In all this debate over what e-books should cost, here’s an interesting look at what consumers think. Many people (understandably) can’t see why an e-book should cost almost as much as a hard copy of the same book.
But it’s not as simple as “there’s no paper so it should cost way less.” A publisher still needs to pay the author (hurray for writers getting money!) and pay the salaries of everyone working on the book (editors, marketers, graphic designers, etc.). Even though you’re not paying for physical assembly and shipping, there’s still a lot that goes into making a book. As someone who’s worked in publishing, I have to agree that making a book involves much more than putting pages together, and the people doing that work (which is necessary for both e-books and hard copies) deserve to be paid fairly.
Does that mean the debate about e-book pricing is over? Not even close. But I think it’s good to keep in mind that just because it’s digital doesn’t mean there was no effort in the creation process.
0 thoughts on “Book Pricing and What’s Behind It”

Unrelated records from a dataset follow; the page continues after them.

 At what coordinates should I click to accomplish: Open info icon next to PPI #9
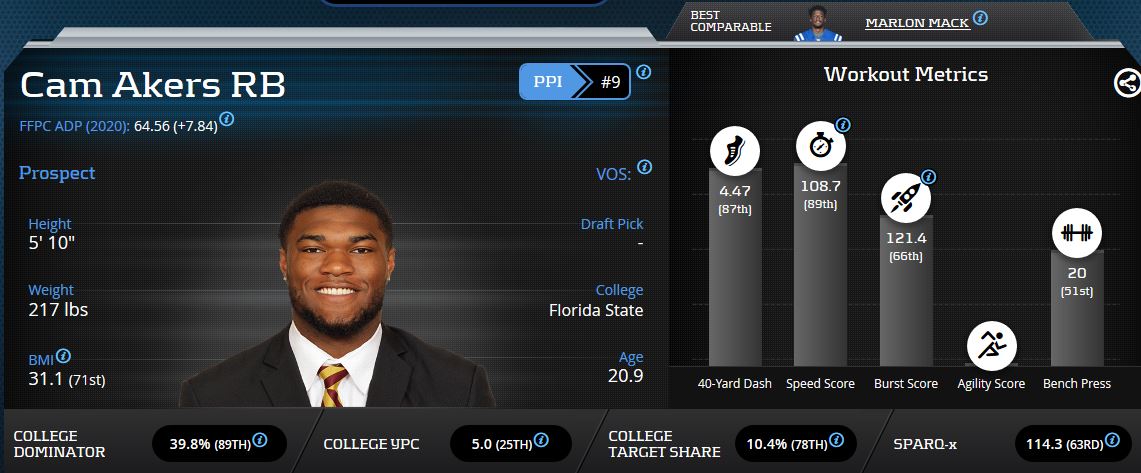[x=644, y=72]
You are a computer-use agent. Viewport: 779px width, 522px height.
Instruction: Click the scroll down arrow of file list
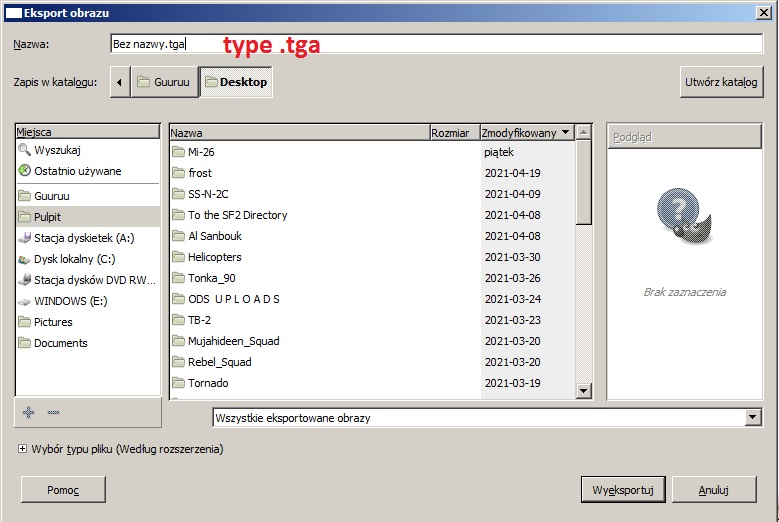(x=584, y=391)
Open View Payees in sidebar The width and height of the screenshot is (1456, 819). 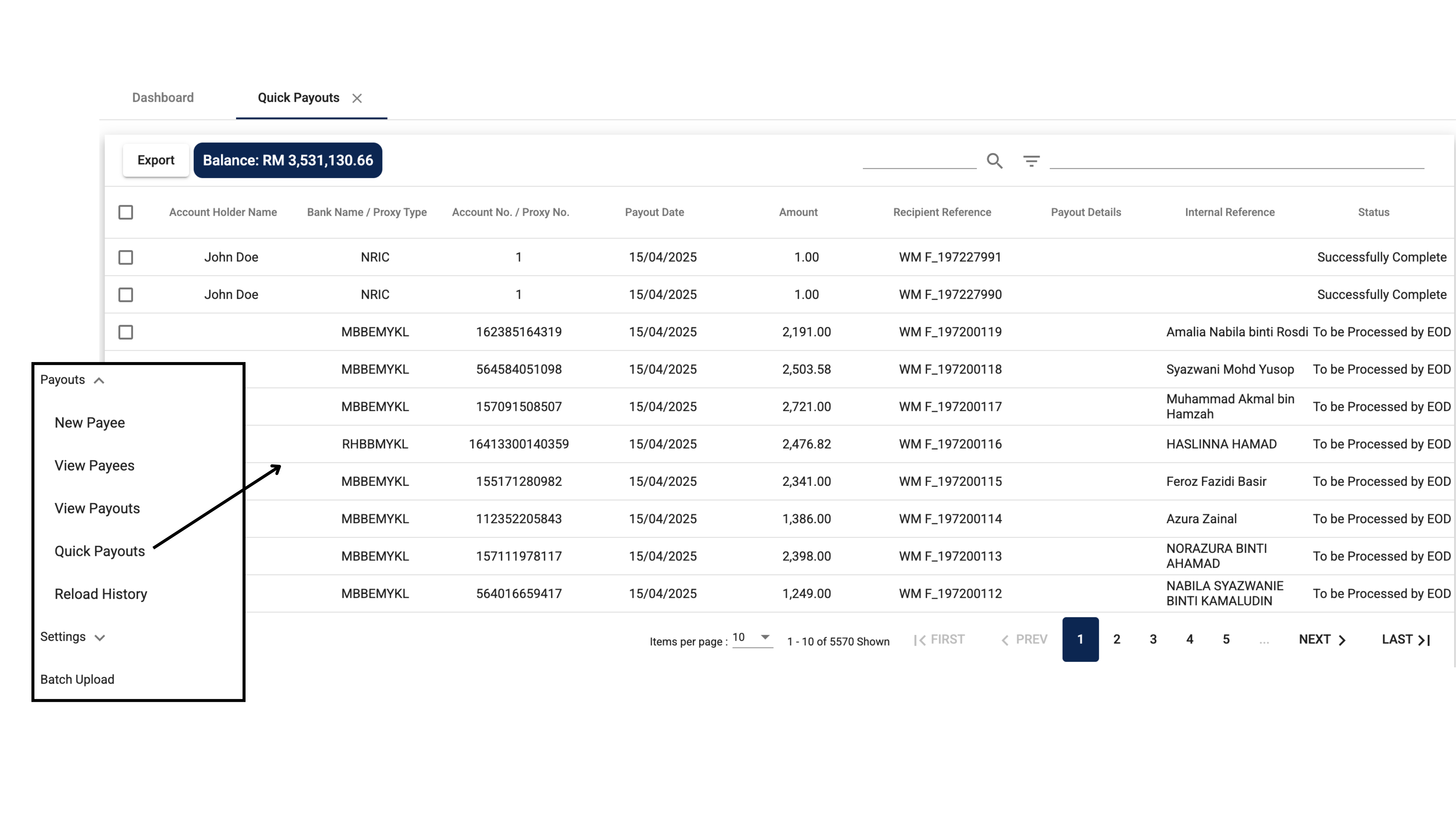(x=95, y=466)
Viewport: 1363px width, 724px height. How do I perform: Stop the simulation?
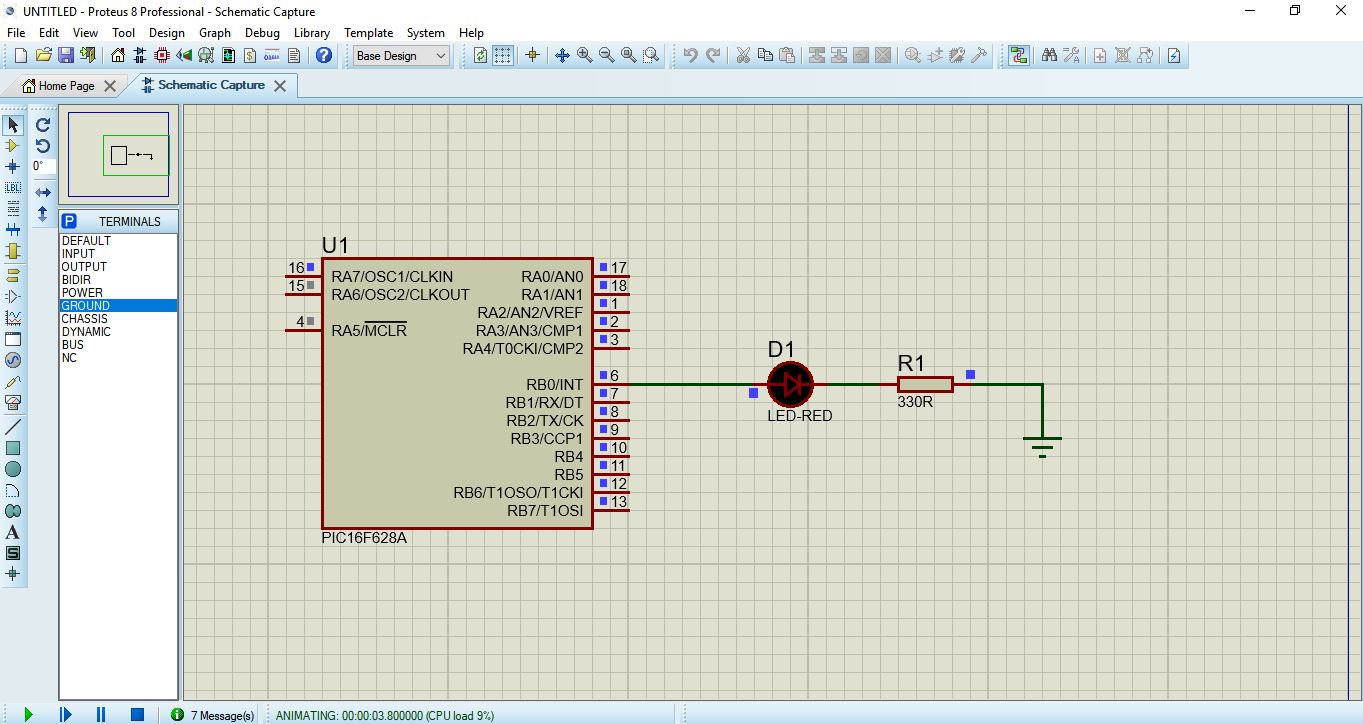click(x=137, y=714)
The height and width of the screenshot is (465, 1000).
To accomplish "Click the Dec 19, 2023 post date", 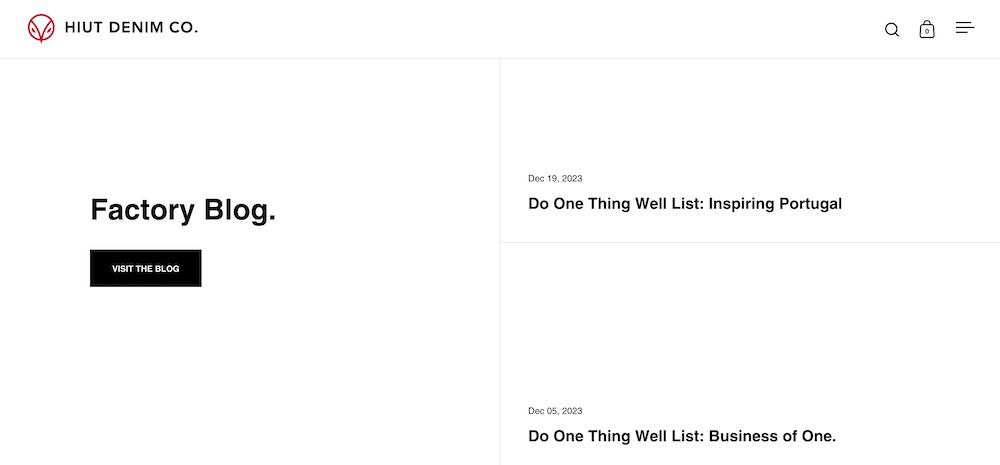I will [555, 179].
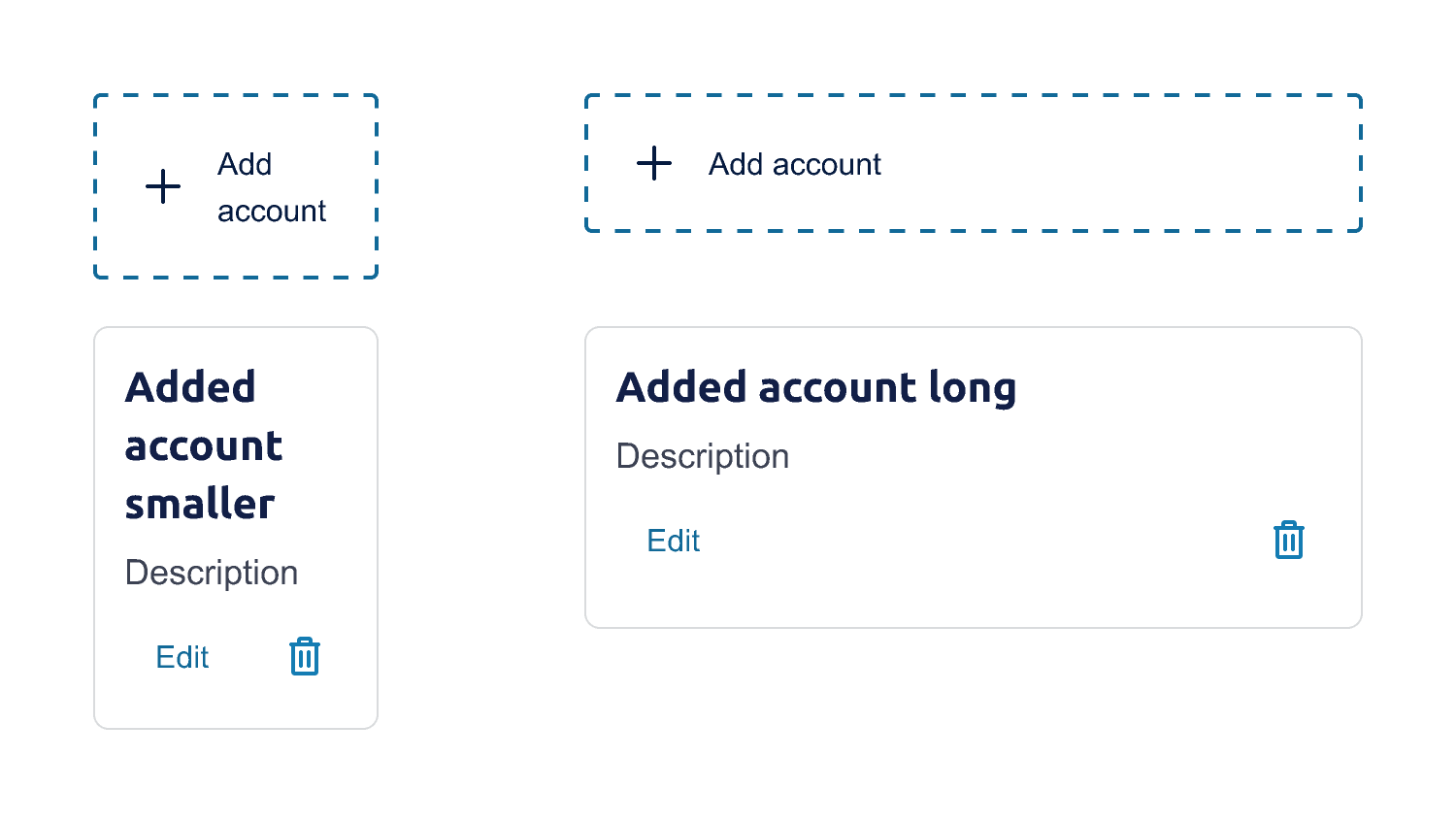Click trash icon on Added account long card
This screenshot has height=823, width=1456.
pyautogui.click(x=1288, y=540)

I agree with parts of your viewpoint.
There are costs involved in both print and digital publishing. But with little exception every aspect of digital publishing also exists in Print publishing like Editing, Cover Design, Blurb, typesetting(formatting in digital). So costs are virtually the same.
What is different, is that digital does not have the printing cost that print books do have.
So therefore there should be a reduction to the Digital Print version.
Agreed. I meant that digital should not cost significantly less than print, like if an ebook cost only 10% of a hard copy. I’d expect a reduction of some kind, but not so much that an ebook would be the cost of, say, an individual song on iTunes.
If Amazon start selling a new book with a list price of £9.99 and they sell it for £6.67, I would expect the Ebook to be somewhere in the region of £4.99.